A tranquil library filled with books on wooden shelves, offering a warm, inviting atmosphere.

Mendoza in Hollywood and The Graveyard Game, by Kage Baker

Since I’ve been participating in NaNoWriMo, my reading has tapered off a bit. If I weren’t I would be further ahead in this series of novels about the Company, time-traveling historians and preservationists, by Kage Baker. Last year, I read the first two books in the series. And I only recently found the rest of them at one of the local public libraries.

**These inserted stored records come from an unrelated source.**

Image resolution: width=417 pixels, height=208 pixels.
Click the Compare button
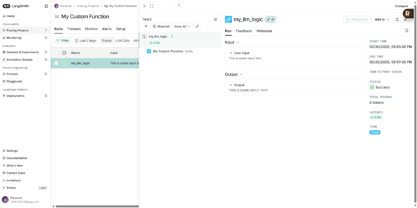tap(401, 6)
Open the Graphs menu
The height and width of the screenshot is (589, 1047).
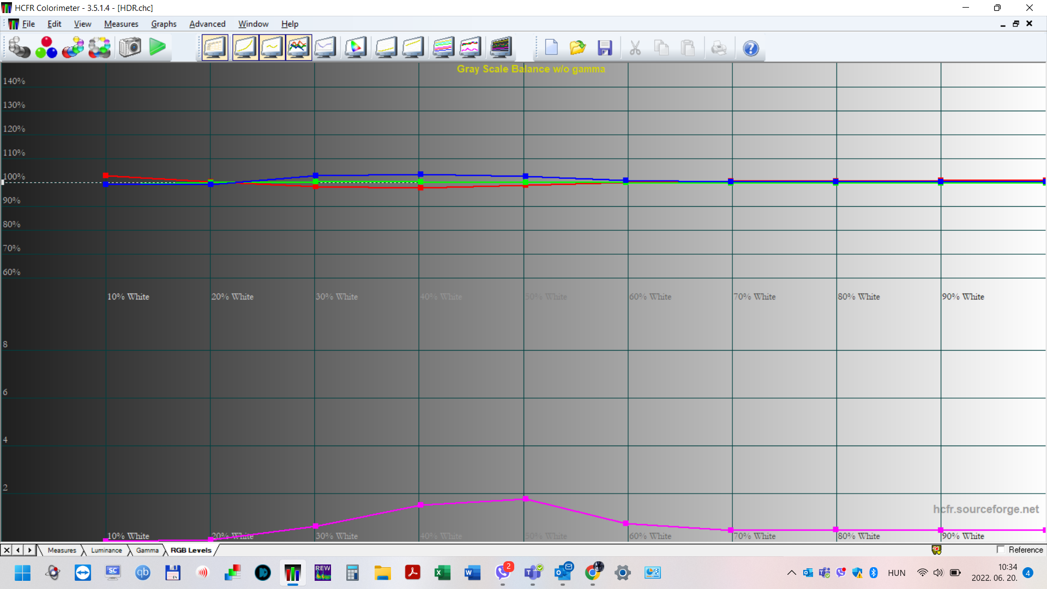[164, 24]
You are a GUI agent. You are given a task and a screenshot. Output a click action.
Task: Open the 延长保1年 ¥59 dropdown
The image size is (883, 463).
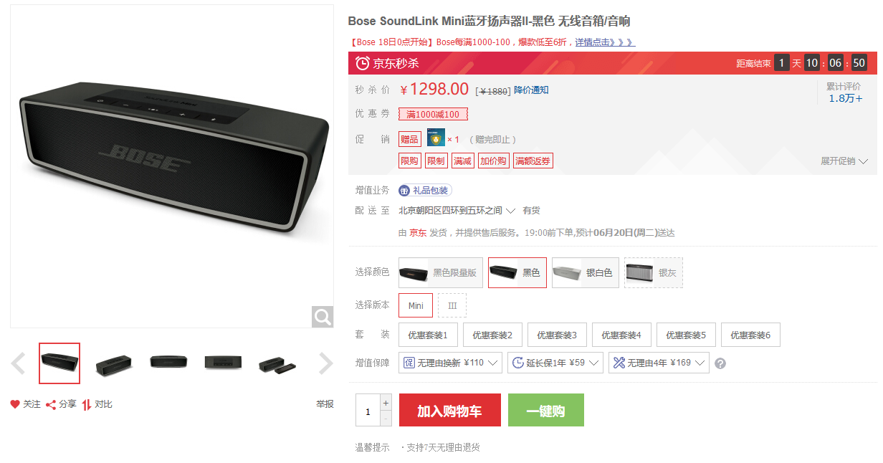(555, 363)
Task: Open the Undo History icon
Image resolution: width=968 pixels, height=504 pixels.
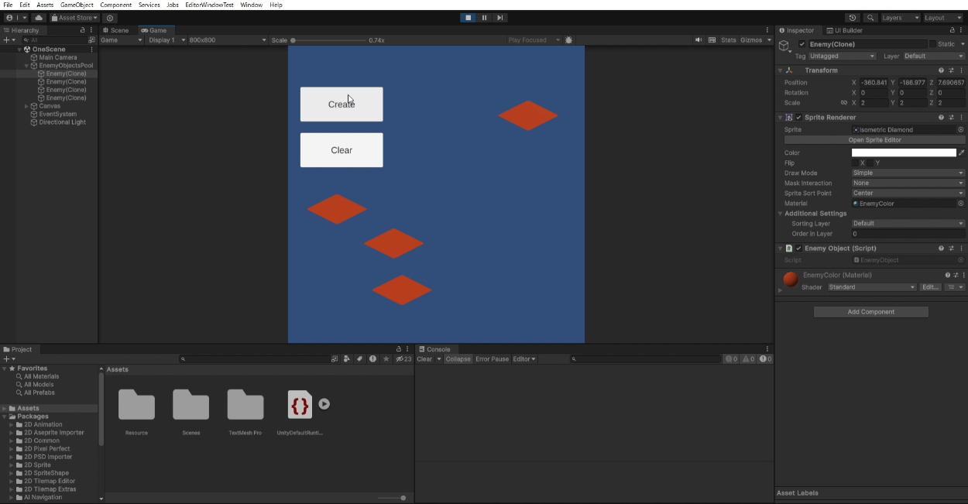Action: point(853,18)
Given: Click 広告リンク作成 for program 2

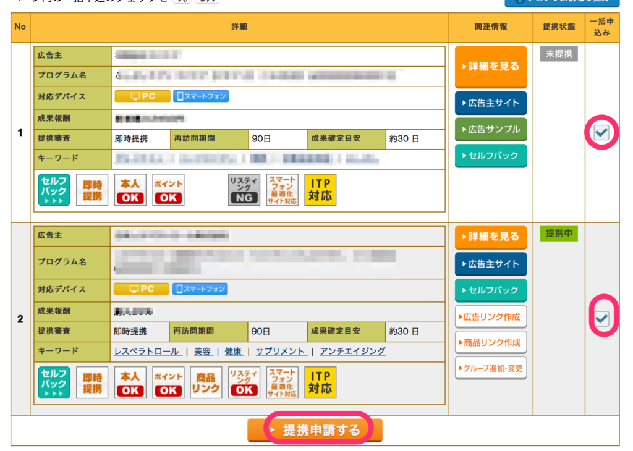Looking at the screenshot, I should pos(491,317).
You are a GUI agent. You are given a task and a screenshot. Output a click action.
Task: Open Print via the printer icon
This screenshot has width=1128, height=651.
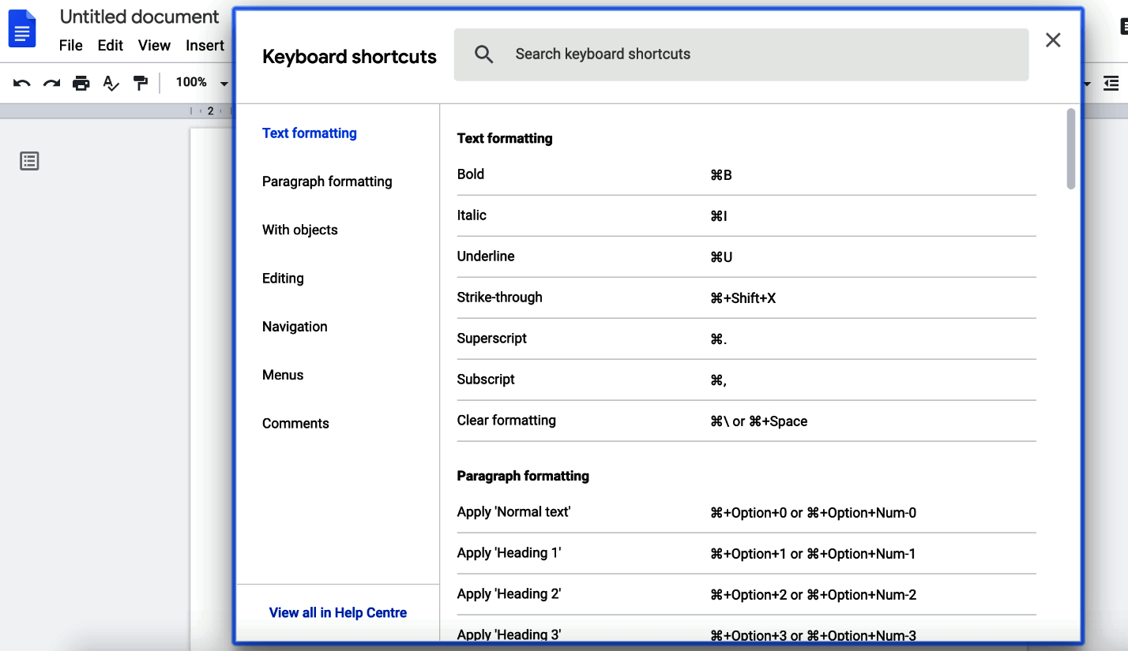(x=81, y=82)
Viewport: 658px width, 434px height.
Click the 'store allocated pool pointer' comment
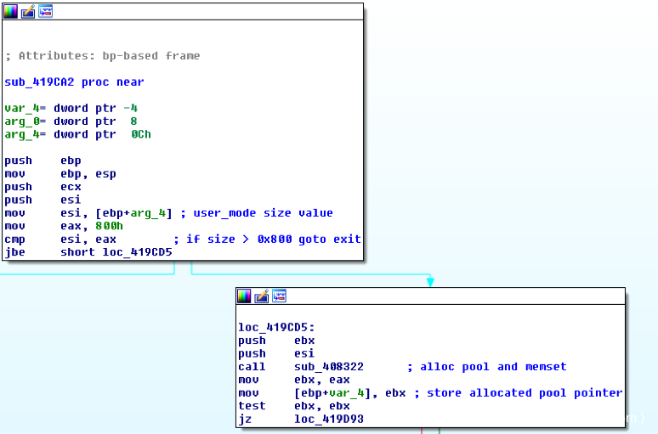pos(524,393)
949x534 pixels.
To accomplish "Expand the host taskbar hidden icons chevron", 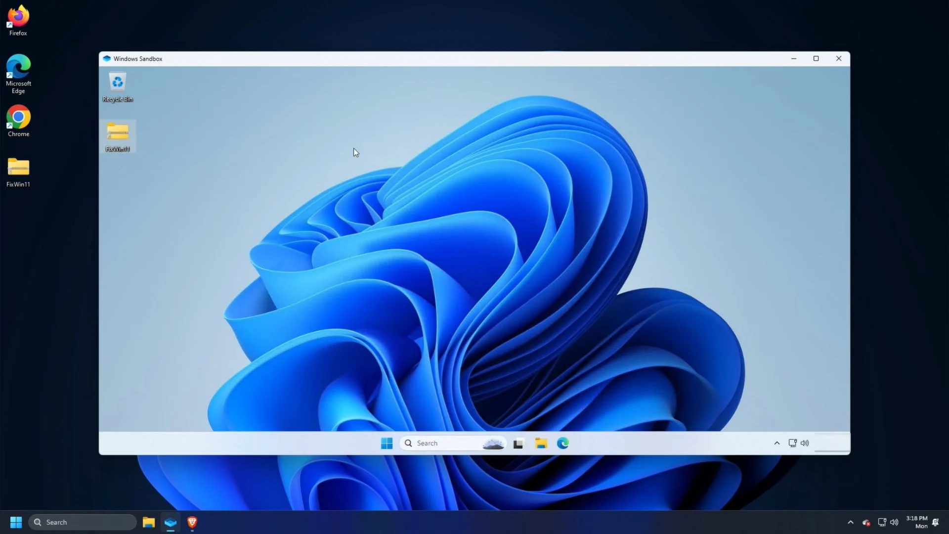I will tap(850, 522).
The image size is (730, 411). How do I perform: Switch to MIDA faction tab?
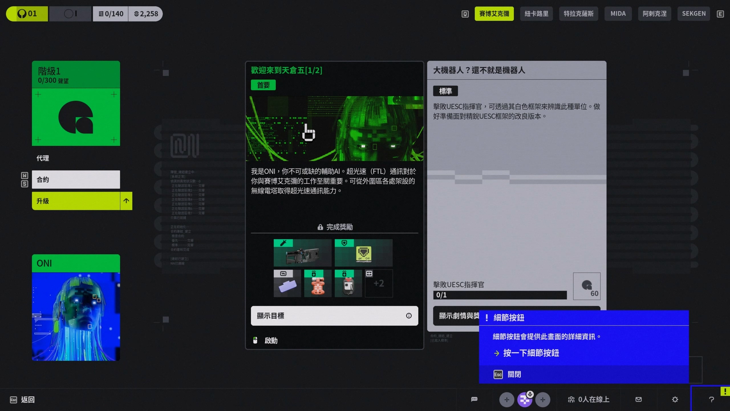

Mendoza in Hollywood is the third book in the series. It follows—as you might guess—Mendoza, a botanist we met in the first two books. Her job is to preserve samples and genetic materials from plants before they go extinct. In this book, she’s sent to preserve plant materials before the 1863 Los Angeles drought destroys them. After her mission is completed, she meets a man who is like a clone of her first love, an Englishman who died a martyr’s death in the sixteenth century. Since the action takes place in and around Los Angeles, many of the Company characters talk about early Hollywood and stage screenings of films. Mendoza herself spends a lot of time reminiscing about her life and pining for her dead Englishman. The pacing of the plot in the novel really started to drive me nuts after I had reached about page 250 and the main action of the story hadn’t really started. It was like reading Dune again; it’s all backstory and then the plot happens in the last 100 pages of the book. Yeesh.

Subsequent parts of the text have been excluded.